07 novembre 2009.
Après une nouvelle nuit difficile, nous partons de bonne heure de notre campement pour aller explorer la Vallée
Frances. Et comme comme nous devons obligatoirement repasser par le camping plus tard, Alex est bien content de pouvoir passer la matinée sans le lourd sac a dos.
Des le début de la montée, nous profitons d'une vue panoramique sur la vallée en contrebas avec ses nombreux lacs aux
couleurs incroyables.
Et pour mieux voir tout cela, Alex s'est trouve un bon petit poste d'observation en haut d'un arbre surplombant la
foret.
Petit changement aujourd'hui au niveau de la flore, car nous marchons une bonne partie de la matinée dans une foret
(en partie enneigée). Celle-ci se compose principalement de lengas, un arbre pouvant atteindre 40m de haut tout en ayant une apparence de bonsaï !
Nous sommes les premiers a passer par ce chemin ce matin, et comme nous avancons silencieusement sur le sol de mousse
et de neige, nous avons la chance de tomber sur un huemul.
L'huemul est une espèce menace et il est extrêmement rare de pouvoir en observer: il n'en reste que 60 dans tout le
Parc, soit encore moins que de pumas (on aurait d'ailleurs préféré voir un puma, mais on va pas faire les difficiles...).
Un peu moins impressionnant et beaucoup plus commun, des petits mulots traversent régulièrement le chemin devant nos
pieds, creusant frénétiquement le sol pour se cacher de nous. Pas de chance, leur pelage de camouflage n'a pas vraiment d'effets dans cette foret enneigee.

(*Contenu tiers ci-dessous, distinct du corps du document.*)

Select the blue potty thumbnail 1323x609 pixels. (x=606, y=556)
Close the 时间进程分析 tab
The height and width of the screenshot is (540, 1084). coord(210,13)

Sur notre gauche se dresse le mont Cerro Plaine Grande (3050m) avec en son flanc le glacier du même nom.
On entend régulièrement le tonnerre que produisent les blocs de glace se décrochant du glacier et provoquant de
spectaculaires avalanches.
Après deux bonnes heures de marche, nous arrivons au mirador avec une vue impressionnante sur les montagnes et vallée
qui nous entourent.
En plus, on a la chance de profiter de ce spectacle sous un beau ciel bleu qui se voilera d'épais nuages durant notre
descente.
De retour au campement, nous refaisons le sac rapidement et quittons la vallée en direction de notre prochain lieu de
notre prochain lieu de villégiature. Nous passons deux heures a longer un autre lac au bleu azur.
Mais ne pouvons pas vraiment profiter du paysage, car un vent violent (80 a 100 kms/h) met a l'épreuve notre
équilibre, surtout celui d'Alex dont le lourd sac-a-dos offre une belle prise au vent....
Arrives au camping, on attache solidement la tente pour éviter qu'elle s'envole et on se paye le luxe d'acheter deux
matelas d'occasion au refuge voisin, histoire de s'isoler un peu du sol. Avec ça, on devrait passer une bonne nuit bercée par les rafales de vent dans les arbres.